Reclaiming Futures: Can restorative justice plug America’s school-to-prison pipeline?

Growing up, Cameron Simmons endured a gauntlet of school suspensions, expulsions, and arrests that could have easily condemned him to a life behind bars or even to an early violent death–the present lot of many of his childhood friends.

But things turned around for Cameron in the 12th grade, when he found himself at the doorstep of a restorative justice school in West Oakland, California.

Cameron’s story is one among many. Parallel with the rise of the prison industrial complex over the last two decades, our nation’s schools have been criminalizing our children instead of educating them.

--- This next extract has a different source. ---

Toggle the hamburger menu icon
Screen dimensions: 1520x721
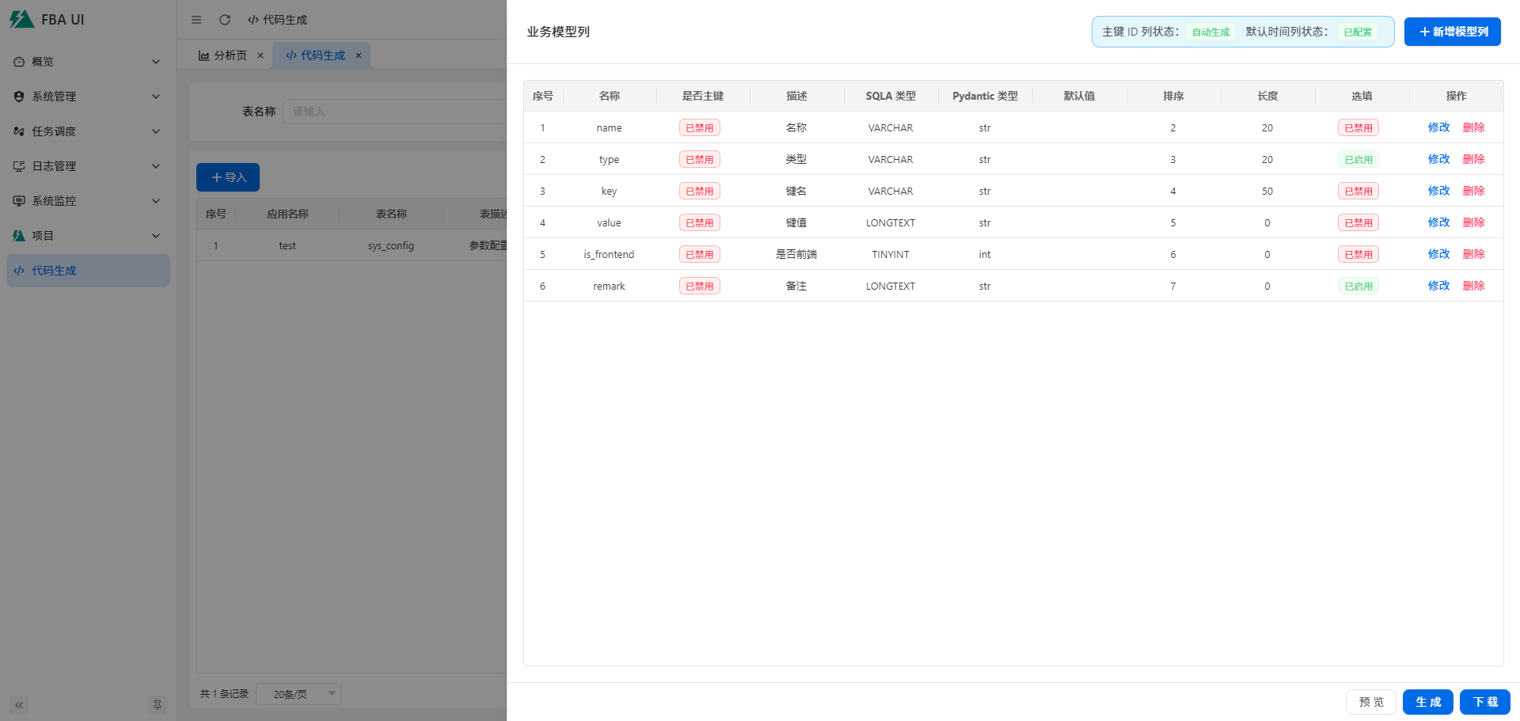click(x=196, y=20)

Use of exclusionary school discipline has doubled during this period, and for youth of color, the use of suspensions has grown 11 times faster than for their white counterparts.

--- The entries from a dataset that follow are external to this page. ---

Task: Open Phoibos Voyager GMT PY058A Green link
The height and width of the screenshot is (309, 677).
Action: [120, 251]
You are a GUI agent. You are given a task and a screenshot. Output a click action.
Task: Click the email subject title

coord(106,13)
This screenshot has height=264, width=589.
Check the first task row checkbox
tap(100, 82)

With the growing presence of metal detectors, wand searches, police, and wider use of suspensions and school-based arrests, our schools have been “prisonized”. Normal adolescent behavior–like Cameron’s milk fight in the cafeteria or cursing a teacher–is criminalized as assault. Writing on a desk with erasable ink becomes defacing public property. Even a 6-year-old having a temper tantrum is placed in handcuffs and escorted from the classroom by the police.

Restorative Justice for Oakland Youth (RJOY) launched California’s first urban school-based restorative justice pilot at a middle school in 2007, reducing suspension rates by 87 percent, eradicating violence and teacher attrition, and improving academic outcomes. These successes led the Oakland Unified School District (OUSD) to adopt restorative justice as official policy in 2010, and take steps to make restorative justice schools the norm for all children.

Today, restorative justice is in almost 30 Oakland schools, with a growing infrastructure of staff at the district and school site levels. OUSD recently announced it would allocate $2.3 million to further expand restorative justice practices next year.